Oft führt der sportliche Ehrgeiz auch
zu einer Auseinandersetzung mit der Ernährung. Viele Leute wissen zwar, dass
sie bei ihrem Auto Bleifrei 95 tanken müssen, aber sie haben keine Ahnung was
für Treibstoff sie ihrem Körper zuführen müssen. Das ist fatal! Das lernt man
nicht in der Schule. Optimal und vor allem langfristig funktionieren wir nur
mit einer guten Ernährung. Ich selber habe das Ziel 130 Jahre alt zu werden und
in diesem Alter noch top fit im Gym zu trainieren. Und ich weiss, das ist
absolut möglich.
Viele Anfänger sehen sich auf Instagram täglich
Bilder von Bodybuildern wie dir an, können aber Botschaften wie «no pain, no gain» schlecht differenzieren. Amateursportler laufen deshalb Gefahr, zu oft und zu
hart zu trainieren. Wo sollten Amateursportler die Grenze ziehen?
Ich selber empfehle
Anfängern maximal 3 mal pro Woche zu trainieren. Und das mit einem
Ganzkörpertraining. Bei der Intensität richte ich mich nach der RPE Skala.
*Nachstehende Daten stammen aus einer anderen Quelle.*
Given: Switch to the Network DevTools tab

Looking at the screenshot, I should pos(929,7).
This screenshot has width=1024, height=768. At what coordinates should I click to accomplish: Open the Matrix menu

Anfänger und Amateursportler sollten eine Intensität von 8 auf der RPE Skala
nie überschreiten. Ausserdem gilt immer Technik vor Gewicht! Zu viel Gewicht
ist ein sinnloses Ego-Game und zerstört eher die Gesundheit als sie zu fördern.
Was sagst du zu jemandem, der 4-5 harte
Trainigs pro Woche absolviert und in jedem Satz bis zum Muskelversagen geht. Sollte
man das nicht den Leistungssportlern
überlassen?
Ein so übermässiges Trainieren hat nichts mit
Leistungssport zu tun. Jedes Mal bis zum Muskelversagen zu trainieren ist sehr
schlecht. Man sollte sich bei der Intensität wirklich an der bereits erwähnten RPE Skala orientieren.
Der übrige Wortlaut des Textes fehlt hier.